DHCP stands for dynamic host configuration protocol and it assigns IP address automatically to the client, All devices on a network has an IP address, which is like a phone number, which is used to communicate with other devices on a network.  DHCP is the application that responsible for assigning addresses, making sure no two devices on the network has the same address.
It is necessary for all devices on a network to have an address (known as an IP address), to be able to communicate with other devices on a network.
In-home networks, the DHCP application is generally installed on your router, coming reconfigured without making you set it up. In larger environments, network administrators usually install it on a server. 

So how does it work

-When a DHCP the client is first switched on, it sends a broadcast packet on the network with a DHCP request. This is picked up by a DHCP server, which allocates an IP address to the PC, from one of the scopes (the pools of addresses) it has available. Each DHCP scope is used for a different IP network segment. On networks with routers that support DHCP, extra information is added to the request by the router to tell the server which network the request came from. The DHCP server uses this information to pick an address from the correct scope. The server replies to the client, allocating it the IP address and settings required. However, DHCP doesn’t allocate the address permanently. It tells the client that it has “leased” the address to it for a specific time period, which you as an administrator can control. By default, DHCP is installed with a three-day lease period. When the lease expires, the client can ask the server to renew the lease. If the DHCP server doesn’t hear from the client beyond the expiry of the lease period, it will put that address back in the pool ready to be re-used.

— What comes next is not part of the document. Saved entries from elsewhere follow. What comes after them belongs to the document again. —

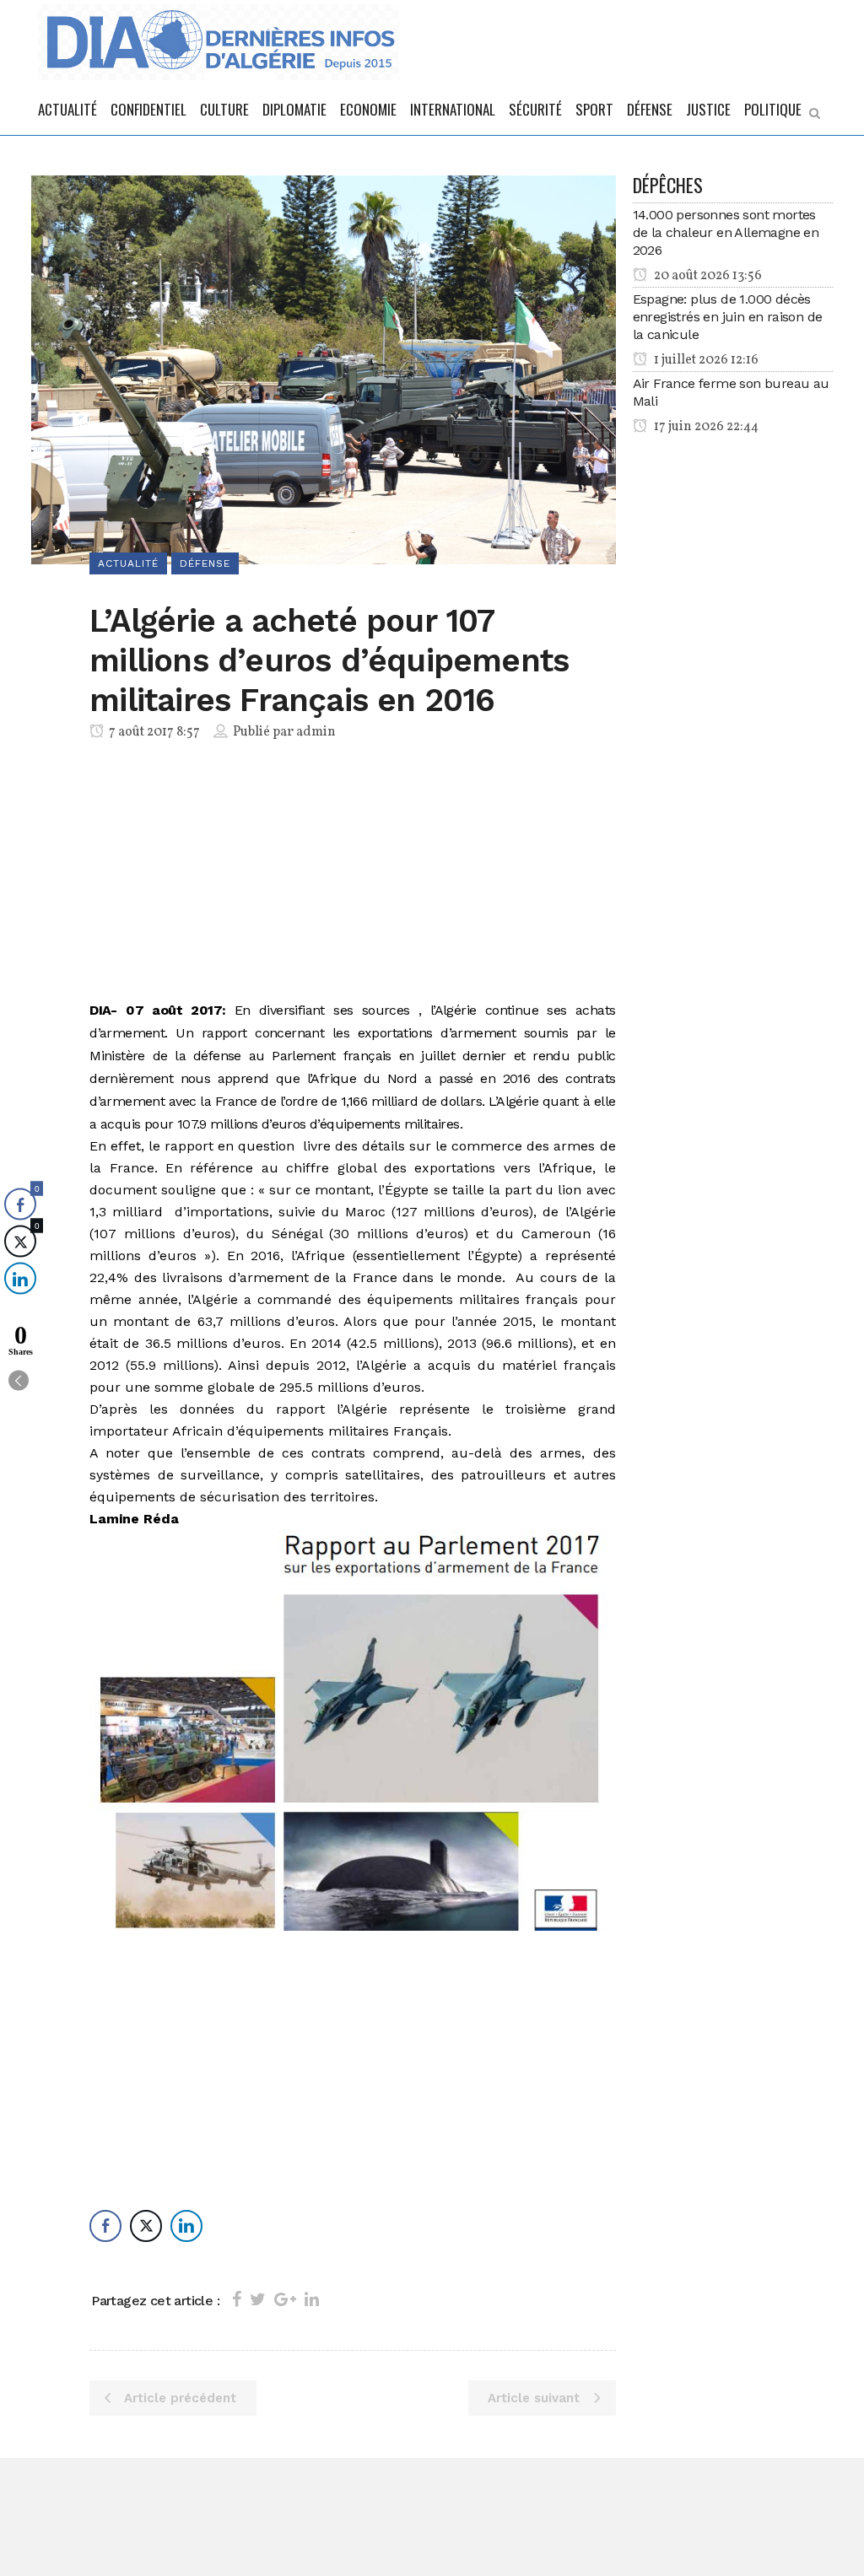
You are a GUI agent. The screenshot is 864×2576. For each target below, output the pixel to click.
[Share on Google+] (285, 2299)
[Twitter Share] (146, 2226)
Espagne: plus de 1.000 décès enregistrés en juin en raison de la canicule (728, 316)
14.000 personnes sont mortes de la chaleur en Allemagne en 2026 (726, 232)
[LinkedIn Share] (186, 2226)
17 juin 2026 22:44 (705, 427)
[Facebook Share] (105, 2226)
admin (316, 732)
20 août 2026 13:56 (706, 276)
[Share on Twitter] (258, 2299)
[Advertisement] (352, 874)
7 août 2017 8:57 (153, 732)
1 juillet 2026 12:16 (705, 360)
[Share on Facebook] (236, 2299)
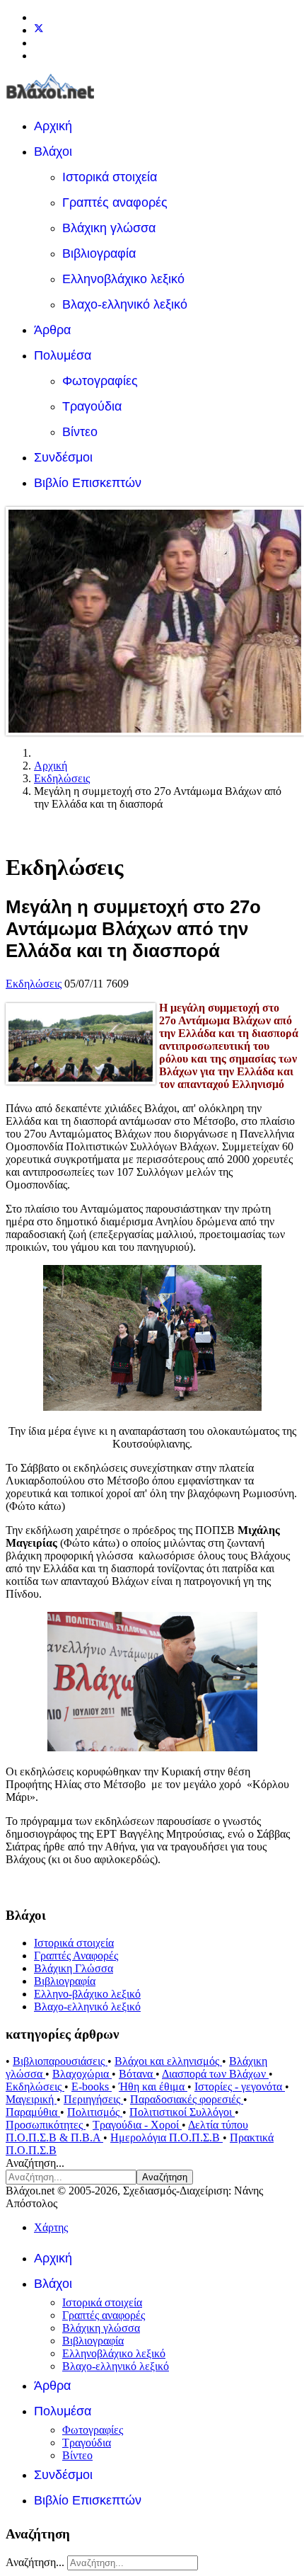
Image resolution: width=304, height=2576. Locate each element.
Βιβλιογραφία (99, 253)
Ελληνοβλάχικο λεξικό (123, 279)
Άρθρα (52, 330)
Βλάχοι (53, 151)
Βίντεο (80, 432)
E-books (91, 2086)
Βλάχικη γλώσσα (109, 228)
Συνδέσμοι (63, 457)
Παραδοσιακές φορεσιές (186, 2099)
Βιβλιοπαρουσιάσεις (60, 2061)
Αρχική (53, 126)
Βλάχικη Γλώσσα (73, 1968)
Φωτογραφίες (100, 381)
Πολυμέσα (62, 355)
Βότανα (137, 2074)
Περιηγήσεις (93, 2099)
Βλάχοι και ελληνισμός (168, 2061)
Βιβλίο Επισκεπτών (87, 483)
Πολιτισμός (94, 2112)
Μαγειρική (31, 2099)
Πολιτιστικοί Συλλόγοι (182, 2112)
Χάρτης (51, 2227)
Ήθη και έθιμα (153, 2086)
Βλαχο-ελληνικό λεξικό (124, 304)
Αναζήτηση (164, 2177)
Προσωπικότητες (46, 2125)
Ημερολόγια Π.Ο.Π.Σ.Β (166, 2137)
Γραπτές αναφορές (115, 202)
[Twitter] (39, 30)
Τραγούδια (92, 406)
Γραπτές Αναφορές (76, 1956)
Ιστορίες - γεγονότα (239, 2086)
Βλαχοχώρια (82, 2074)
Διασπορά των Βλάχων (215, 2074)
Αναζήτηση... (35, 2163)
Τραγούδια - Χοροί (137, 2125)
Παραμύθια (33, 2112)
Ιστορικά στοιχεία (109, 177)
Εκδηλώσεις (34, 984)
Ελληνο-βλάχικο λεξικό (87, 1994)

In order for a new device to get an IP address when it connects to a network, it goes through four stages:

  1. It broadcasts over the network that it is looking for a DHCP server. This stage is called Discovery.
  2. DHCP responds by offering it an IP address. This stage is called Offer.
  3. The device  responds to the DHCP server and requests the offered address. This stage is called Request.
  4. The DHCP server responds to the device and acknowledges the devices new IP address. This stage is called Acknowledge.